### Problem description
From the line containing "Activate the arrow cursor tool" onward, retype each line of the entries below exactly, last line included.
Start of Block
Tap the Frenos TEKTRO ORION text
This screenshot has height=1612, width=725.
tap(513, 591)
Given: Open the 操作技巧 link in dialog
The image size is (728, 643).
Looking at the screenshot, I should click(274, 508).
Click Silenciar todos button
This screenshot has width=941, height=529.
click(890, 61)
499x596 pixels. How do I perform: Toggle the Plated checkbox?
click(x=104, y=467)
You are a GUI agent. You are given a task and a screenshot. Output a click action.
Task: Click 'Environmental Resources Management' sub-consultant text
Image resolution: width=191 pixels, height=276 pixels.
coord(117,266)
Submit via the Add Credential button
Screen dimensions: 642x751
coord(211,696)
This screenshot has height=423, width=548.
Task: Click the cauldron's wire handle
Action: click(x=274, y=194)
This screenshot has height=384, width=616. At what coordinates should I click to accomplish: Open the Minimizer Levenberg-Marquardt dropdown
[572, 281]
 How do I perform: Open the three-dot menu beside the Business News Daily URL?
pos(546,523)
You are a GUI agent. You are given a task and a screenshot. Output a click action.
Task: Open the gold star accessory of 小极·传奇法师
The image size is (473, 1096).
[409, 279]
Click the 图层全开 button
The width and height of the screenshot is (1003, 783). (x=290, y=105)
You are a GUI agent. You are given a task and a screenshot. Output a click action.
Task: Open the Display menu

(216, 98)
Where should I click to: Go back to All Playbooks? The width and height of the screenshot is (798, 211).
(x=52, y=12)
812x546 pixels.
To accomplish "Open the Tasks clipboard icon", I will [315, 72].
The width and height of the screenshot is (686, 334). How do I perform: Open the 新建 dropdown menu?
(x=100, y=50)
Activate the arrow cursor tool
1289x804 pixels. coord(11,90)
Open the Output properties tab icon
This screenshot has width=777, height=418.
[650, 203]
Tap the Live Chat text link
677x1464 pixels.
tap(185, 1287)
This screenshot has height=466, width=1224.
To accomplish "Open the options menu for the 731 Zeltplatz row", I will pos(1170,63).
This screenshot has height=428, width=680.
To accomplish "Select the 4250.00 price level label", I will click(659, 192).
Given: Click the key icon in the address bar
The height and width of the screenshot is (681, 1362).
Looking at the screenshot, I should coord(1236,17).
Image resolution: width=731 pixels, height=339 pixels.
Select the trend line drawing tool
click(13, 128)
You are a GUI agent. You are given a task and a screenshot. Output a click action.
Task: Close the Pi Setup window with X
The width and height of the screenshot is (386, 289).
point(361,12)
End of Block
### Answer area
Activate the arrow cursor tool
1289x804 pixels. coord(11,90)
Open the Output properties tab icon
This screenshot has width=777, height=418.
[650, 203]
Tap the Live Chat text link
677x1464 pixels.
tap(185, 1287)
This screenshot has height=466, width=1224.
To accomplish "Open the options menu for the 731 Zeltplatz row", I will pos(1170,63).
This screenshot has height=428, width=680.
To accomplish "Select the 4250.00 price level label", I will click(659, 192).
Given: Click the key icon in the address bar
The height and width of the screenshot is (681, 1362).
Looking at the screenshot, I should coord(1236,17).
Image resolution: width=731 pixels, height=339 pixels.
Select the trend line drawing tool
click(13, 128)
You are a GUI agent. You are given a task and a screenshot. Output a click action.
Task: Close the Pi Setup window with X
The width and height of the screenshot is (386, 289).
point(361,12)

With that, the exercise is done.